> _Exercise instructions_:
1. Repeat the records word for word, from the line with "Where should I" up to and including their last line, and leave the pictures out.
2. Pick up the passage on the future free Council of the Russian Church after its final sentence and continue writing it.

> _Reading passage_:
+ + + + +
The subject of this future free Council is one that has occupied the thoughts both of the Catacomb Church and the Church Outside of Russia ever since the Sergian Declaration of 1927. In that year Metropolitan Joseph of Petrograd, the first real head of the Catacomb Church, wrote: "In separating from Metropolitan Sergius and his acts, we do not separate from our lawful Chief Hierarch, Metropolitan Peter, nor from the Council, which will meet at some time in the future, of those Orthodox hierarchs who have remained faithful. May this Council, our sole competent judge, not then hold us guilty for our boldness" (The Orthodox Word, 1971, no. 36, p. 26).

Similarly, in 1934 Metropolitan Cyril of Kazan wrote: " I firmly believe that the Orthodox Episcopate, with brotherly union and mutual support, will preserve the Russian Church, with God's help, in age-old Orthodoxy all the time of the validity of the Patriarchal Testament (of Patriarch Tikhon), and will conduct it to a lawful Council" (The Orthodox Word, 1977, no . 75, p. 189).

In 1962 the anonymous author of the "Catacomb Epistle" wrote: "We believe that if human life is to continue on earth, then some time there will gather a council which will justify our boldness and will justly evaluate the 'wise policy' of Metropolitan Sergius and his followers who wished to 'save the Church' at the price of her immaculateness and truth" (The Orthodox Word, 1981, no. 96, p. 31).
+ + + + +
> _Material supplied_:
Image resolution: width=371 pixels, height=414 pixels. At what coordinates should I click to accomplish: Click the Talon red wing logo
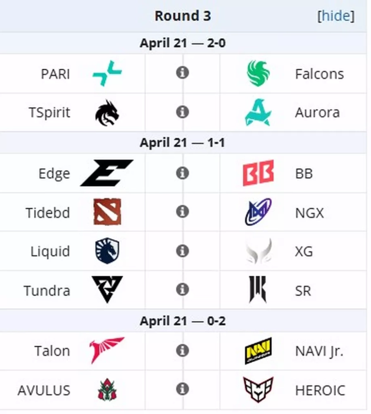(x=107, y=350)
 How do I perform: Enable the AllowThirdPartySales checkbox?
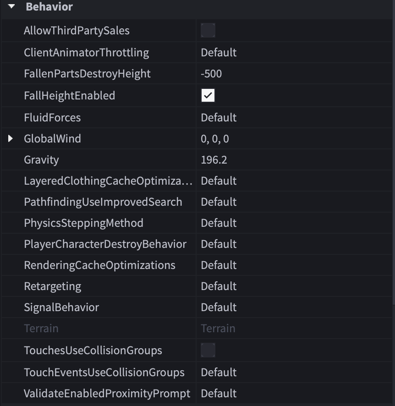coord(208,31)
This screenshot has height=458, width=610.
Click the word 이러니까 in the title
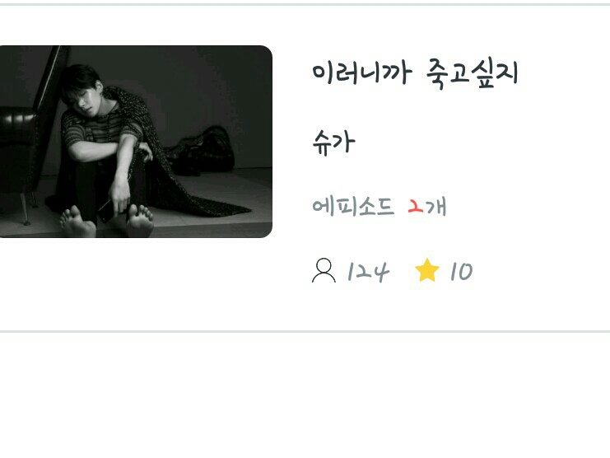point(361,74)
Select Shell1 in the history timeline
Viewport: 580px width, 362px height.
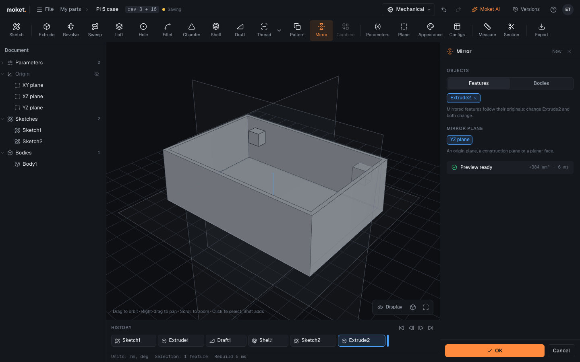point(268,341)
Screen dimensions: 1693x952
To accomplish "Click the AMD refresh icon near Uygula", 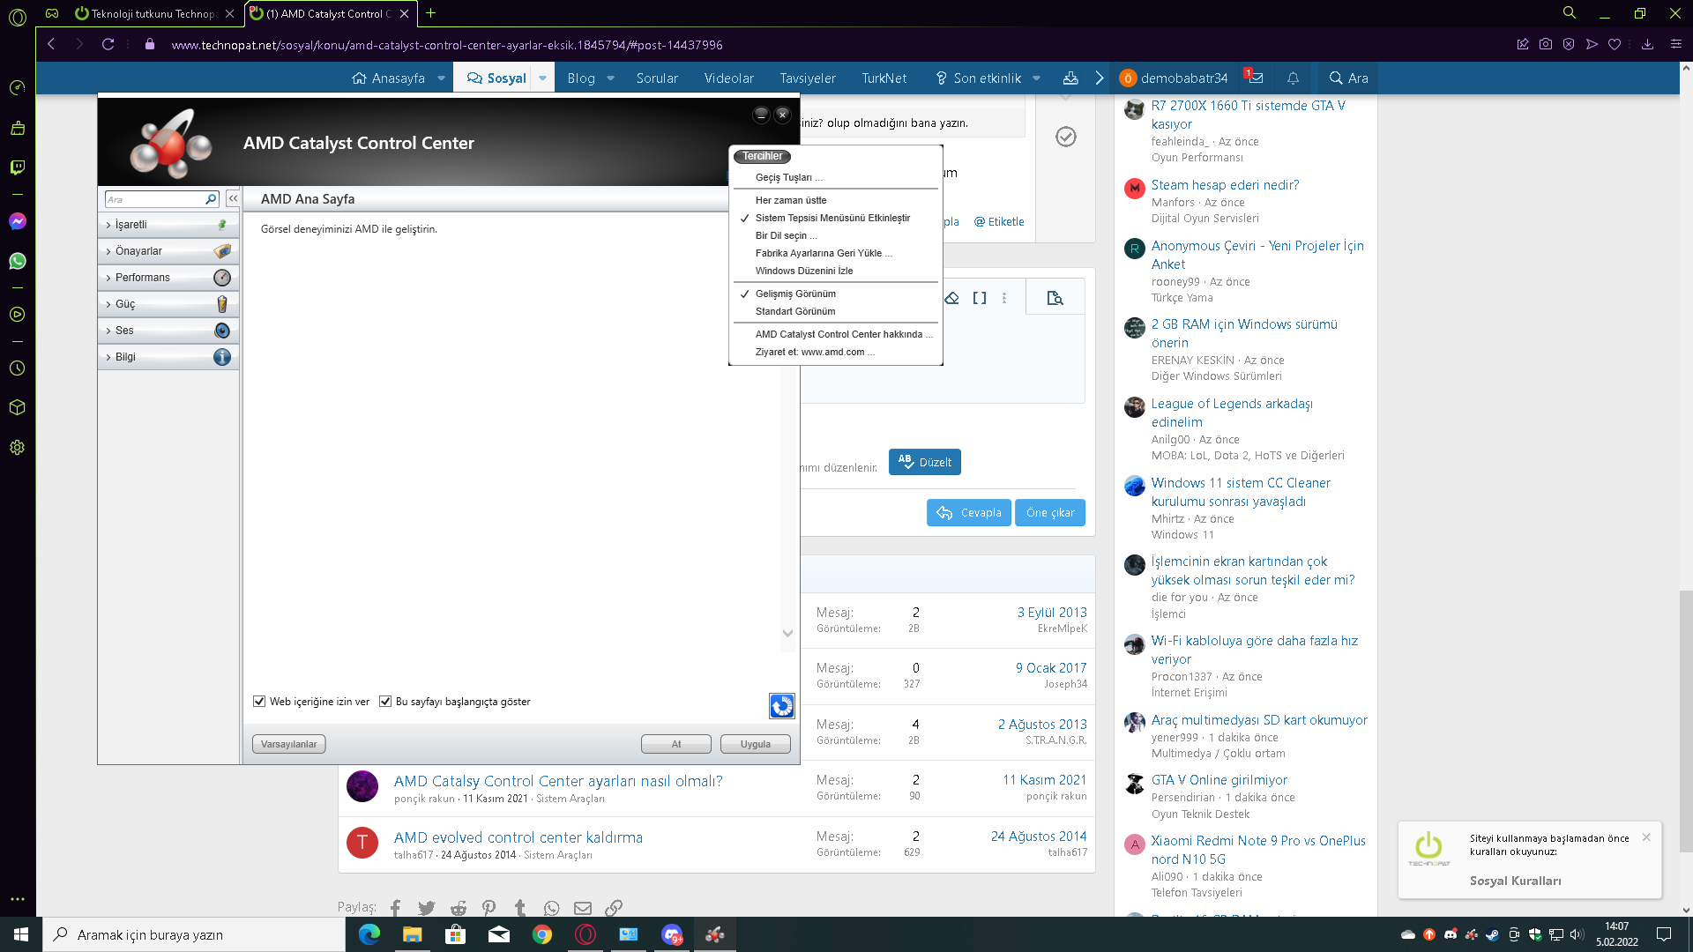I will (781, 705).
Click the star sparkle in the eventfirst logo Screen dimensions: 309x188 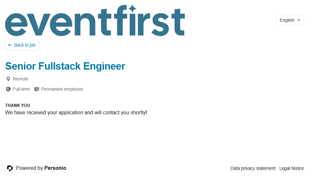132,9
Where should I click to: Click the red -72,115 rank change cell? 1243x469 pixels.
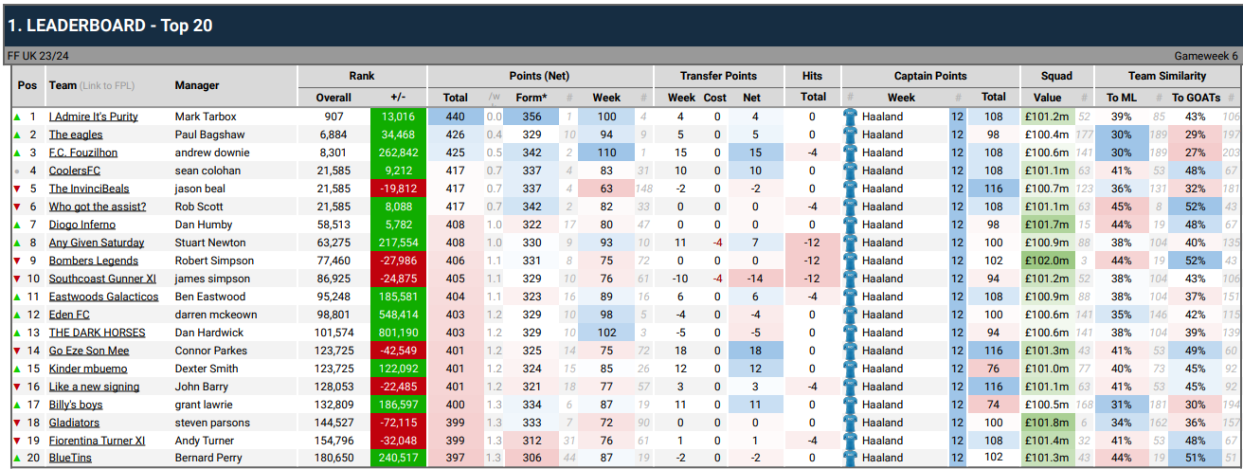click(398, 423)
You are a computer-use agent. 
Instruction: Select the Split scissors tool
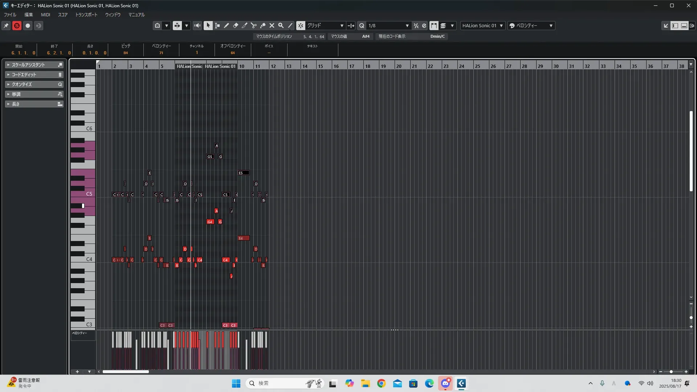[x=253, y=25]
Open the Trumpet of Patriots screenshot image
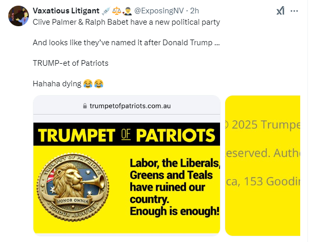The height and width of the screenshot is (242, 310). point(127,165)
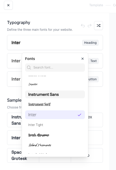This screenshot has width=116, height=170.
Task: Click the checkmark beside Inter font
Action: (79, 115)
+ + + + +
> _Solved problems_:
1.
Where should I click to: Click the red -72,115 rank change cell? 1243x469 pixels.
click(398, 423)
You are a computer-use agent. 
Instruction: Select the Split scissors tool
[x=253, y=25]
Open the Trumpet of Patriots screenshot image
The height and width of the screenshot is (242, 310). point(127,165)
This screenshot has width=116, height=170.
Task: Click the checkmark beside Inter font
Action: (79, 115)

2.
In 1970 the Catacomb authors of "Russia and the Church Today" stated: "We believe that if the world does not perish, sooner or later in liberated Russia there will be a Local Council of our Church, to which the fruits of their labors and exploits for the long period without a Council. . . will be brought forth by the Moscow Patriarchate and by the persecuted Russian ‘Catacomb' Church, to which the authors of this article belong" (The Orthodox Word, 1972, no. 44. p. 132).

And in 1971 The Orthodox Word, commenting on the writings of Boris Talantov, nosed that they "will doubtless be used as testimony at that longed-for Council of the entire free Russian Church, including the Churches of the Catacombs and of the Diaspora, that will finally judge the situation created by the Communist Yoke and Sergianism" (no. 36, p. 38).

5. The "Decision" of the Synod of Bishops states: "Any departure from atheism and 'Sergianism' must be seen as a positive step towards pure Orthodoxy even though it not yet be the opening of the way to ecclesiastical union with us... Our interest in all aspects of religious life in Russia cannot ignore any positive event we see against the background of total apostasy. We should not focus our attention exclusively on those facts which merit unconditional condemnation."

And in fact, the interest and sympathy which the Church Outside of Russia as a whole has shown to such priests as Fr. Dimitry Dudko and Archimandrite Tavrion is by no means a thing of the past few years. This interest and sympathy has been reflected in the pages of The Orthodox Word from the very first year of its existence.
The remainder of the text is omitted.